Seçilmiş metin →
»»

Mimar dostumuz İstanbullu Stefanos Yerasimos, Paris'te Sorbonne Üniversitesi'nde öğretim üyesi iken, 2005 yılında çok genç yaşta kaybettiğimiz çok değerli bir araştırmacımızdı. Yayımladığı eserler arasında "Az Gelişmişlik Sürecinde Türkiye" adlı hacimli kitabı çok ünlenmişti.
Yerasimos derdi ki, İstanbul ile ilgili yeni bir proje yoktur. Var olan bütün projeler belediye arşivi çekmecelerinde klasörler, dosyalar halinde zaten vardır. Seçimle göreve gelen her yeni politikacı, onları orada hazır bulur ve içlerinden benimsediklerine sahiplenir.
Osmanlılar zamanında da Marmara'dan İzmit Körfezi ucundan Karadeniz'e bir kanal açmak fikri tartışılmıştı. Sayın Ecevit kısa bir an, bu projelerden etkilenerek olmalı, bu kanal konusunu gündeme taşımış ama kısa sürede de aklı başına gelmiş, unutmuş ve unutturmuştu.
Sayın Erdoğan 1994 yılında seçilip İstanbul Belediyesi Başkanlığına gelişinden bir süre sonra Siirt'te şiir okuyunca başına bir sürü iş açıldıydı. Üç yıl sonunda belediye başkanlığı elinden alındı. Nihayet 2003'te de Başbakan oldu.
Aradan sekiz yıl daha geçti, geldik 2011 seçimleri öncesine.
Bu seçim propagandalarında dikkatleri toplayacak ilginç bir konu, bir vaat aranırken sanırım "Çılgın Projeler" diye adı üstünde, gerçek olamayacak, akla ziyan tasarımlar ilk kez ileri sürüldü.
Bunlardan biri de 13 yıldır akla gelmeyen, Ecevit'in unutulup gitmiş kanal projesiydi. Hemen üstüne konuldu, sahiplenildi ve 2011'den bu yana, on yıl sürecek çılgın söylemlere kapı açıldı. Ancak, Ecevit'in adını asla anmamak şartıyla.

««

Sağlanan malzeme →
»»

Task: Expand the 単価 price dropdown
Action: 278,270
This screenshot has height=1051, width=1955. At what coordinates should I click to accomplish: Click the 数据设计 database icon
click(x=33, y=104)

««

Yapılacak çalışma → İstanbul'daki kanal projesinin geçmişini anlatan metnin devamını, son cümlesinden sonra gelecek biçimde yazınız.

Göreve yanıt →
İyi de, bu hatırlama çılgınlığına sebep olan neydi ki? Onu da, önümüze bir harita açarak, cin fikirli düşler kurarak hayal edebiliriz.
Meselâ, haritada mavi renkte görünen ıslak yerleri kısa kanallarla birbirine bağlarsak ucuzundan seçim kazandıracak bir çılgınlığa herkesi inandırabiliriz!..
Öyle ya; Marmara + Küçükçekmece lagünü + Sazlıdere baraj gölü + Terkos gölü + ver elini Karadeniiiz! Zeten hepsi bir hizaya sıralanmışlar. Buna kim inanmaz?
Ne var ki Terkos'un evdeki musluğa bile adını veren İstanbul'un en önemli kadîm su sarnıcı olduğu unutulunca. Daha doğrusu hatırlanınca, oradan çark edilmiş.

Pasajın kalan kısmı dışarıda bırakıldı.